A color test has been developed for the indication of cannabinoids. A reagent, usually ethanol, vanillin, and acetaldehyde, is added to the test material, after which a second reagent, usually concentrated hydrocholoric acid, is added to the test solution. Should cannabinoids be present a blue-purple will develop. Upon the development of the color complex, chloroform is added, and the test solution is shaken. If cannabinoids are present the color will extract in the lower chloroform layer. This test for cannabinoids is called the Duquenois-Levine color test. The Duquenois-Levine color test is chemically based on the presence of the 1, 3-dioxybenzene (resorcinal) partial structure. It appears that the reaction proceeds via electrophilic substitution of the aromatic ring of the substrate by the protonated aldehydic group of vanillin or acetaldehyde or both. The Duquenois-Levine color test is considered positive if a purple color is extracted.
A number of other tests exist such as the Van Slyke, Liebermans, and Millon's. The use of nitrous acid in determining the number of free amine groups in amino acids was developed by Van Slyke. In this test, the nitrogen gas liberated was measured.

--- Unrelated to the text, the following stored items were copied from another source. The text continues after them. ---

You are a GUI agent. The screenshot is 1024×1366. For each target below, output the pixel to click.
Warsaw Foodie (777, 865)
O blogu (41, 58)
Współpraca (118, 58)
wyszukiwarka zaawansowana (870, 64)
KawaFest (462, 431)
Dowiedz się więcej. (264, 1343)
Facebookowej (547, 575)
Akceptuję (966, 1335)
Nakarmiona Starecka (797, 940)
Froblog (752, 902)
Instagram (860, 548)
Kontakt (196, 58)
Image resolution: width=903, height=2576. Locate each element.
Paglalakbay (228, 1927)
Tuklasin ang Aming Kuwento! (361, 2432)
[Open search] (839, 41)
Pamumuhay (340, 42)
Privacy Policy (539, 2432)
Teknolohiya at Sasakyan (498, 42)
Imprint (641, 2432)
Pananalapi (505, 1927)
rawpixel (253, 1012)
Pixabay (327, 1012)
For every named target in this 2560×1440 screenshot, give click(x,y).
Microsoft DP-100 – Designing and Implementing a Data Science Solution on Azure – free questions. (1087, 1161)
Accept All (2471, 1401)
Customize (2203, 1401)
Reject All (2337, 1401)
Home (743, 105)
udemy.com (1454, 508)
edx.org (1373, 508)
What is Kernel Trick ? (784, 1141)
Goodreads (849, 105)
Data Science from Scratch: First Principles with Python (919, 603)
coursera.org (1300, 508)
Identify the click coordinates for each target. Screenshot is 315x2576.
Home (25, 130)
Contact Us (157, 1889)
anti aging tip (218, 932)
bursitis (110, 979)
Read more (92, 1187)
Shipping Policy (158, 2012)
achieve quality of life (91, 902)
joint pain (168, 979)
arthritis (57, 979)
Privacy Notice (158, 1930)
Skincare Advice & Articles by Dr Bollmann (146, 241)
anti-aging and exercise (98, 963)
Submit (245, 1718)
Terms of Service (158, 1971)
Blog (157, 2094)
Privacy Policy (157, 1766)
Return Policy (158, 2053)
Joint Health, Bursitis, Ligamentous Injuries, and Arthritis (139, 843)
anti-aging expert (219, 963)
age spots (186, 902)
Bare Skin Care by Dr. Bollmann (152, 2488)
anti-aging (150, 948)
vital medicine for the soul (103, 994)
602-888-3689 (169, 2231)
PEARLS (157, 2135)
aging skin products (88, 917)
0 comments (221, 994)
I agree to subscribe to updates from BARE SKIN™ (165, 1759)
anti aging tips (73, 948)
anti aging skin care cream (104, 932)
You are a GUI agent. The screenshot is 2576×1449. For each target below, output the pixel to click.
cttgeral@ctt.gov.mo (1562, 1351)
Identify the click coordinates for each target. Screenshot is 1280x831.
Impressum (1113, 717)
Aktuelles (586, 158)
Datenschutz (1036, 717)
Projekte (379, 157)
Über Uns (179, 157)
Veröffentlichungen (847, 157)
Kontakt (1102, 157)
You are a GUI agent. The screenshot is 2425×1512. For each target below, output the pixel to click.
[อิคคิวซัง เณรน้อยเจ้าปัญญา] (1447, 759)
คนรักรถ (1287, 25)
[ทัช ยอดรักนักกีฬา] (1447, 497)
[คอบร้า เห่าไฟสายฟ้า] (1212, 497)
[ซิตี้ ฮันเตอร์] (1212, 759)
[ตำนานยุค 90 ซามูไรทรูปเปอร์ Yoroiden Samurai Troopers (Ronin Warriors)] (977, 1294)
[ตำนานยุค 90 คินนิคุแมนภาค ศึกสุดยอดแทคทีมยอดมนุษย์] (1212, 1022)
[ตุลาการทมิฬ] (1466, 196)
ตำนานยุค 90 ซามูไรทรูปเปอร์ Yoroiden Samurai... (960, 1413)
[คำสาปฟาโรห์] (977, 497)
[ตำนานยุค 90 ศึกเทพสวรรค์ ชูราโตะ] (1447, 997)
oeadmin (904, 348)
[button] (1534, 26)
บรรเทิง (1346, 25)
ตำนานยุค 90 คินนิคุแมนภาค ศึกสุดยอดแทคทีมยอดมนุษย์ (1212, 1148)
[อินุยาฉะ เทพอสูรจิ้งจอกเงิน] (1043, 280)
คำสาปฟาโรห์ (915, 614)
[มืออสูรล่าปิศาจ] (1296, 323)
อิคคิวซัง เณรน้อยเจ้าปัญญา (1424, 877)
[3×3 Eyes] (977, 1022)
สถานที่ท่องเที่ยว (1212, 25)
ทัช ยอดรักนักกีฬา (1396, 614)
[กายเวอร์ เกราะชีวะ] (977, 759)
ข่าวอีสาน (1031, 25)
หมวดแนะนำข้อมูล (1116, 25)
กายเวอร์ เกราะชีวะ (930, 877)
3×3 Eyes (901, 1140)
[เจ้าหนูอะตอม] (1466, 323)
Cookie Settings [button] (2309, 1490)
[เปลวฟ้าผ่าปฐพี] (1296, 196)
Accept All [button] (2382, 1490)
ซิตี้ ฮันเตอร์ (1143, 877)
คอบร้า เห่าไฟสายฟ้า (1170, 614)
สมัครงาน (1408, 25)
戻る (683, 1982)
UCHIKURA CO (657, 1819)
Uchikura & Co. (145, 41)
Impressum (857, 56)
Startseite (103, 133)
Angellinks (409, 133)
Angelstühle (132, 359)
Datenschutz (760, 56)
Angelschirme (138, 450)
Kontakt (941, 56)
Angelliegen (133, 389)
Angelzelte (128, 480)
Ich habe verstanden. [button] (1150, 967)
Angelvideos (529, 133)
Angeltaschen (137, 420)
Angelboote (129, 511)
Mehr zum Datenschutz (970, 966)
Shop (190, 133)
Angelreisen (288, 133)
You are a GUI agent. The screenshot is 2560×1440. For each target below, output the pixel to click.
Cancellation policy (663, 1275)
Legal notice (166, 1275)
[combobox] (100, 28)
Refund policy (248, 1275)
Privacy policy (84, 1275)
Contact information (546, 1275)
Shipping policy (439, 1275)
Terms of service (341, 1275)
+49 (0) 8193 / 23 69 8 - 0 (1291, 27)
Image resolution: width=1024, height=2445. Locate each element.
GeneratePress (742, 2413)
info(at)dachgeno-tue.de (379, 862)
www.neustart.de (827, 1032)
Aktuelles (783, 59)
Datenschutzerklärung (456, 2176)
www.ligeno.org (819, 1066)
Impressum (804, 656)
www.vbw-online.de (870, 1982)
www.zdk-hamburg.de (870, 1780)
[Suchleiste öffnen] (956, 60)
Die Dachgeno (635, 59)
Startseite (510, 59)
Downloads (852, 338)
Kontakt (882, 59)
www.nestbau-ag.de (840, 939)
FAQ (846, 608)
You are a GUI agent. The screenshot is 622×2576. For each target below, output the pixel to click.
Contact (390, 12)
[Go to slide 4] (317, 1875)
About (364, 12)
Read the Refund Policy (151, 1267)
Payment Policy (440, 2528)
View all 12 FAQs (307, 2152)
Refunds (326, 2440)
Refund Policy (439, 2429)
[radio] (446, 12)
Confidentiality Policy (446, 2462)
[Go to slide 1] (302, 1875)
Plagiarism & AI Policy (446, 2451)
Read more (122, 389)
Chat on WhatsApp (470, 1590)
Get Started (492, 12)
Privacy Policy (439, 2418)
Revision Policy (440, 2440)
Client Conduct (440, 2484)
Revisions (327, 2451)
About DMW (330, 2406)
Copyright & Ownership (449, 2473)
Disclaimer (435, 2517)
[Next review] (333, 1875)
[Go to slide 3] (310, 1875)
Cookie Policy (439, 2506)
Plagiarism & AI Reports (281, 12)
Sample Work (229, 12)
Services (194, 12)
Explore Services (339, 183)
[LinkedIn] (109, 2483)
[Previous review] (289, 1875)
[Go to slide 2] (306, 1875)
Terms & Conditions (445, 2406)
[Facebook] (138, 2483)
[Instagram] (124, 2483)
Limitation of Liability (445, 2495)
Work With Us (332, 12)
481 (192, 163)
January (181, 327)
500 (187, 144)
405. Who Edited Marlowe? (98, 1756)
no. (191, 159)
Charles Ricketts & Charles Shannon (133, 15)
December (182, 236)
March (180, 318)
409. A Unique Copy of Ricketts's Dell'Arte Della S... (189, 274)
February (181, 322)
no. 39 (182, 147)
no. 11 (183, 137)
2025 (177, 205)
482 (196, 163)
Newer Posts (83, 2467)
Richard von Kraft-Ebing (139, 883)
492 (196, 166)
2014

The Lieberman test uses sodium or potassium nitrite in concentrated sulfuric acid. This test is generally used to test for phenols. The reaction is based on the conversion of a portion of the phenol into p-nitrosophenol, by the action of nitrous acid, and condensation of the resulting nitrosophenol with the unchanged phenol which leads to the production of a colored indophenol. The Lieberman test was tested for color indication of methaqualone but was found inferior to the present invention in that it gave a positive indication on a much larger number of substances. In the Millon test, the reaction is the probable formation of a nitro compound, which then reacts with phenol. The test procedure, reagents, and chemistry are essentially dissimilar from the test of the present invention.
Another color test uses sodium cobaltinitrite to detect o-nitrosophenols. The brown cobaltic chelate is extracted into chloroform. Acetic acid is used as the solvent for the reaction. The present invention differs in that the nitrososation of methaqualone (or mecloqualone) is the final product formation step and thus the chloroform extract is more of a discerning step than in the cobaltic chelate reaction.
The present commercially available methaqualone test is made by Becton & Dickinson and consists of a two step procedure. It utilizes two ampules in a plastic bag. After the unknown powder is placed in the bag, it is sealed, and a first ampule containing a pink solution is broken. A second ampule containing a water-white liquid is then broken, (the second ampule probably is a dilute sulfuric acid solution). A blue solution or blue specks in a pink solution gives a positive result. When tested on a pharmaceutical Quaalude tablet, the results were not the definitive colors expected for a positive indication. Several attempts resulted in one indefinite positive, several questionable results, and several negatives. These results agree with comments from several police officers who have used the Becton & Dickinson test and found it inadequate.